_Work required_
In the data, extract each line that holds the string "agent".

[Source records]

####

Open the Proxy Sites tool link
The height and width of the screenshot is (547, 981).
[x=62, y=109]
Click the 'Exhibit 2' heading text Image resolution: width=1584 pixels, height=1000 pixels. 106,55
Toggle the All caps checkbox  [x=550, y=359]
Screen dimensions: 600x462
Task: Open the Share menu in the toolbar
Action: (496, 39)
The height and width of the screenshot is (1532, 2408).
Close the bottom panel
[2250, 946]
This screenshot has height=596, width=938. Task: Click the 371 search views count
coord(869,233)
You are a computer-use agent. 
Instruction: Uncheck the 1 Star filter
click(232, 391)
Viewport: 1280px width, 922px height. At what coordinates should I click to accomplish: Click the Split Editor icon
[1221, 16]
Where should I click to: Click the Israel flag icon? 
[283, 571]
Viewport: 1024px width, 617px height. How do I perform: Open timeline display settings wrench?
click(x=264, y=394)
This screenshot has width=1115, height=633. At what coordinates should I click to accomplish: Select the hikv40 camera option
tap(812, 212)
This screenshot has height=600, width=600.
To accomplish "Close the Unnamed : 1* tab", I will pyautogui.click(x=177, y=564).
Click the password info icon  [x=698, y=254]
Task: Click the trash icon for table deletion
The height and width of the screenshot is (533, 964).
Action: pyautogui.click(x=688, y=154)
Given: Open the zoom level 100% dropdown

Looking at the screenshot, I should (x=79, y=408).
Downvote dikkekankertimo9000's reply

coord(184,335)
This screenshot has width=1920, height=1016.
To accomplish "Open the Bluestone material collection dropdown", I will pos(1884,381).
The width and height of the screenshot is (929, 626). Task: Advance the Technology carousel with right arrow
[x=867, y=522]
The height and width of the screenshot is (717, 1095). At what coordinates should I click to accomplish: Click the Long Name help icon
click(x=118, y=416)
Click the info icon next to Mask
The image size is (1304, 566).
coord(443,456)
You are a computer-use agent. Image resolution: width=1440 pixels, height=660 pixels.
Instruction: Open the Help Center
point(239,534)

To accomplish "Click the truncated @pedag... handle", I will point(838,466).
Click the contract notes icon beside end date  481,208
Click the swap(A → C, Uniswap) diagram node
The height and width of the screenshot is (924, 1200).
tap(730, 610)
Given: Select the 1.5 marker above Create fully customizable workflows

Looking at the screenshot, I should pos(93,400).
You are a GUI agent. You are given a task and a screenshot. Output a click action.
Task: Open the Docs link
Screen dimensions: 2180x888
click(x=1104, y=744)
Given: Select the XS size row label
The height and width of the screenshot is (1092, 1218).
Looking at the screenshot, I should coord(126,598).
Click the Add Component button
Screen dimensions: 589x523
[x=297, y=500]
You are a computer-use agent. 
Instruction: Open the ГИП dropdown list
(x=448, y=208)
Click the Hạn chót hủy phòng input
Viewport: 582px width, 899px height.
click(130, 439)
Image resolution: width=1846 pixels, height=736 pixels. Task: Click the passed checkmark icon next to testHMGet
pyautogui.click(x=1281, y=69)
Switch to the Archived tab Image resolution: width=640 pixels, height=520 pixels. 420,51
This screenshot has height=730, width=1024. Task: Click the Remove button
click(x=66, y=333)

####

_Exercise answer_
You are a computer-use agent. 
You are a computer-use agent. Image resolution: width=1440 pixels, height=660 pixels.
You are a GUI agent. You are given a task and a screenshot. Output a click action.
You are a computer-use agent. 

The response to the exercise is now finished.